- Promotional poster
- 少年四大名捕
- Genre: Wuxia; Detective fiction;
- Based on: Si Da Ming Bu by Woon Swee Oan
- Written by: Anna Lee; Tsang Po-wah; Cheung Chung-chai; Ella Chan; Ziu Mei-yee; Yiu Fuk-hing; Chan Long;
- Directed by: Wong Kwok-fai; Chong Kwok-keung; Kwok Wai-jing; Lee Siu-fan; Hui Shui-ping;
- Starring: Raymond Lam; Ron Ng; Kenneth Ma; Sammul Chan; Kate Tsui; Selena Li; Dominic Lam;
- Opening theme: "Storm" (風暴) by Raymond Lam, Ron Ng, Kenneth Ma and Sammul Chan
- Ending theme: "Storm" (風暴) by Raymond Lam, Ron Ng, Kenneth Ma and Sammul Chan
- Composers: Tang Chi-wai; Yip Siu-chung;
- Country of origin: Hong Kong
- Original language: Cantonese
- No. of episodes: 25

Production
- Executive producer: Lam Chi-wah
- Producer: Lam Chi-wah
- Production locations: Hong Kong; Lijiang;
- Editors: Anna Lee; Yip Sai-hong;
- Camera setup: Multi camera
- Running time: ≈45 minutes per episode
- Production company: TVB

Original release
- Network: TVB Jade
- Release: 22 September – 24 October 2008

= The Four (2008 TV series) =

2008 Hong Kong television series

The Four is a 2008 Hong Kong wuxia television series produced by TVB and adapted from the novel Si Da Ming Bu (The Four Great Constables) by Woon Swee Oan. Set in China during the Song dynasty, it follows four constables – Heartless, Iron Fist, Chaser, and Cold Blood – who work together to solve cases and bring down the corrupt premier. The series is shown to celebrate TVB's 41st anniversary.

### [Problem set]
1) Summarize the page on The Four in two sentences.
2) From the page on The Four, reproduce word for word the passage that begins at the words "The Four is" and stops after the words "TVB's 41st anniversary.".
3) According to the page on The Four, on which network was the series originally released?

### [Given information]
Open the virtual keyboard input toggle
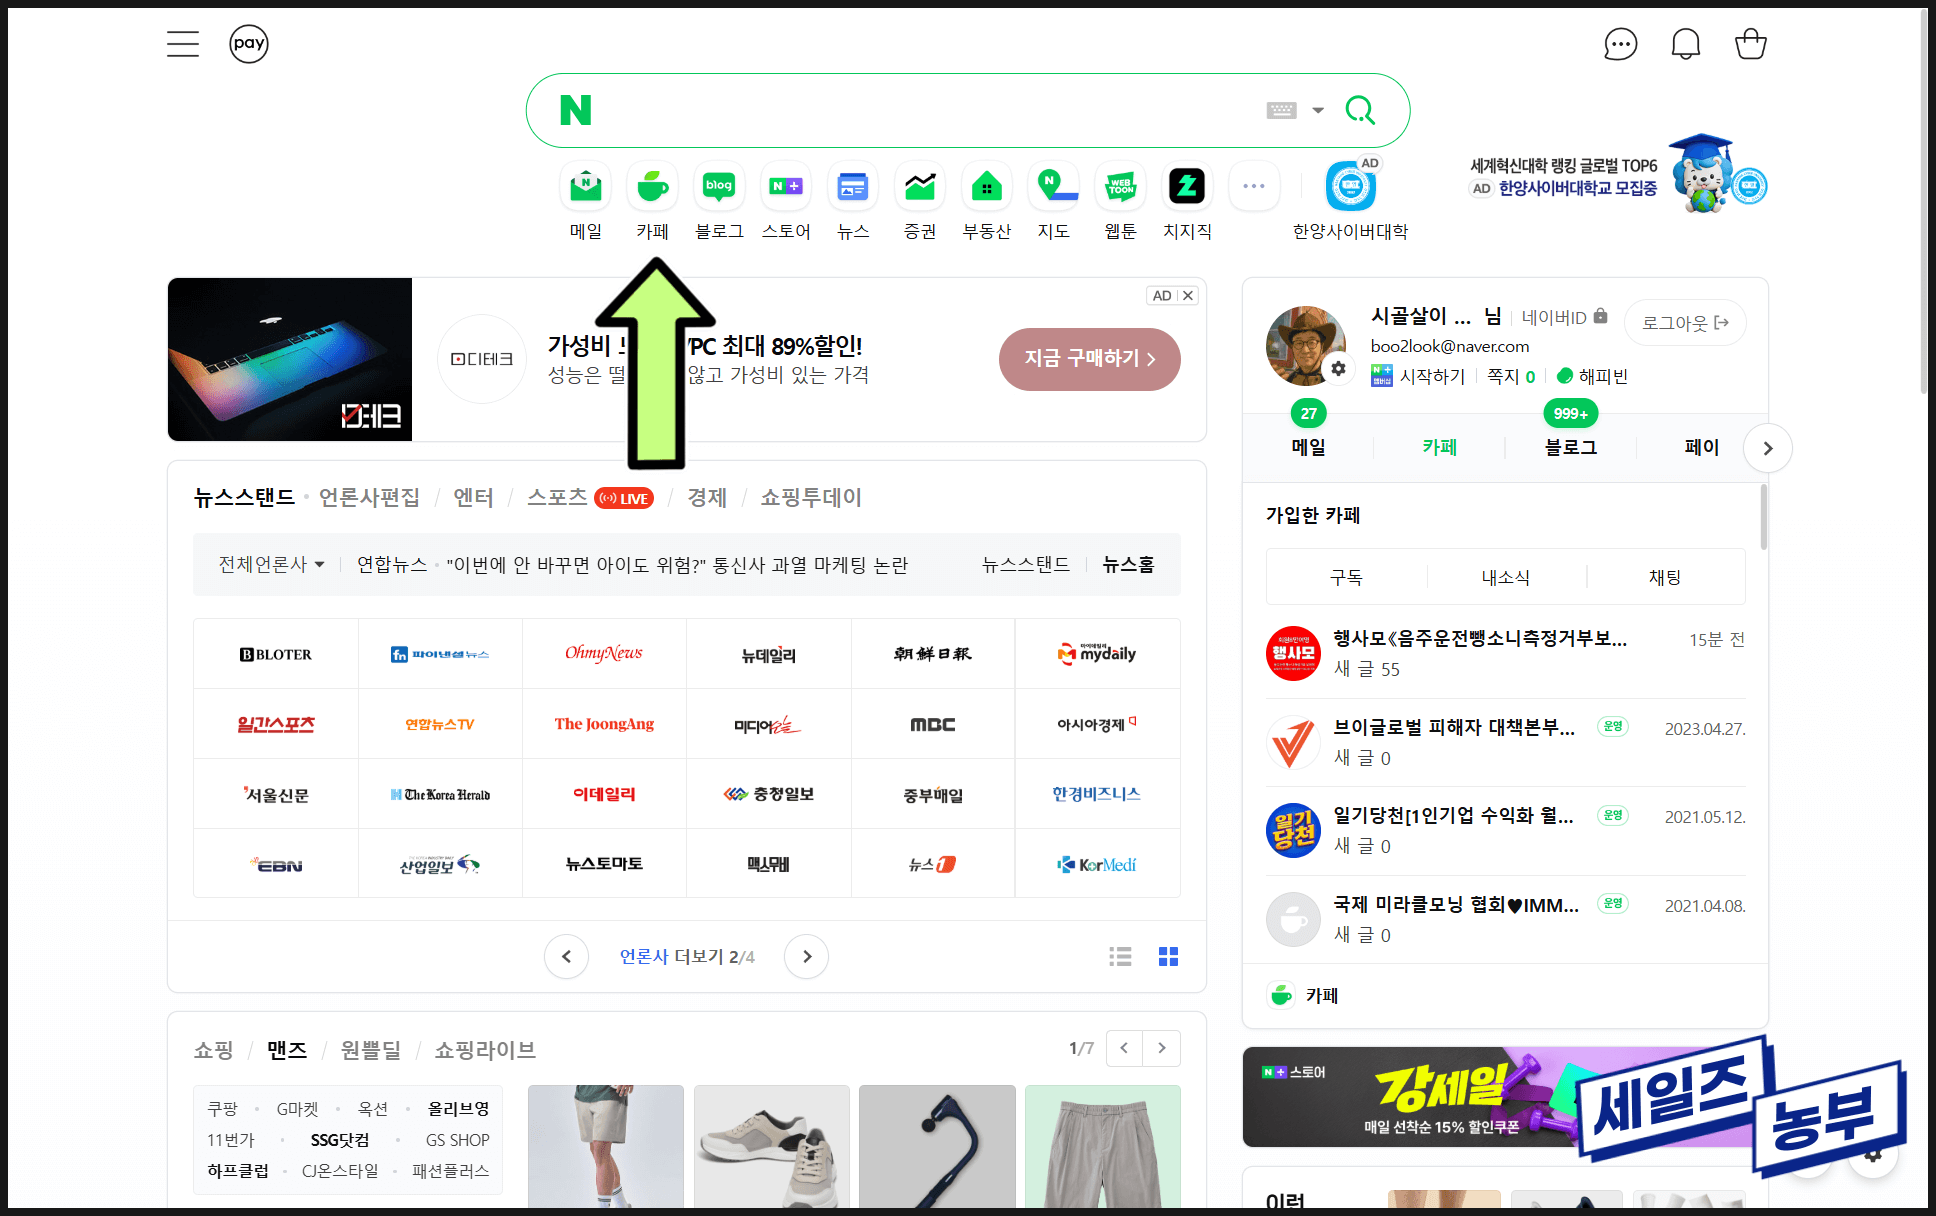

### [Results of the tasks]
1) The Four is a 2008 Hong Kong wuxia television series produced by TVB and adapted from Woon Swee Oan's novel Si Da Ming Bu. Set in China during the Song dynasty, it follows four constables who work together to solve cases and bring down the corrupt premier.

2)
The Four is a 2008 Hong Kong wuxia television series produced by TVB and adapted from the novel Si Da Ming Bu (The Four Great Constables) by Woon Swee Oan. Set in China during the Song dynasty, it follows four constables – Heartless, Iron Fist, Chaser, and Cold Blood – who work together to solve cases and bring down the corrupt premier. The series is shown to celebrate TVB's 41st anniversary.

3) TVB Jade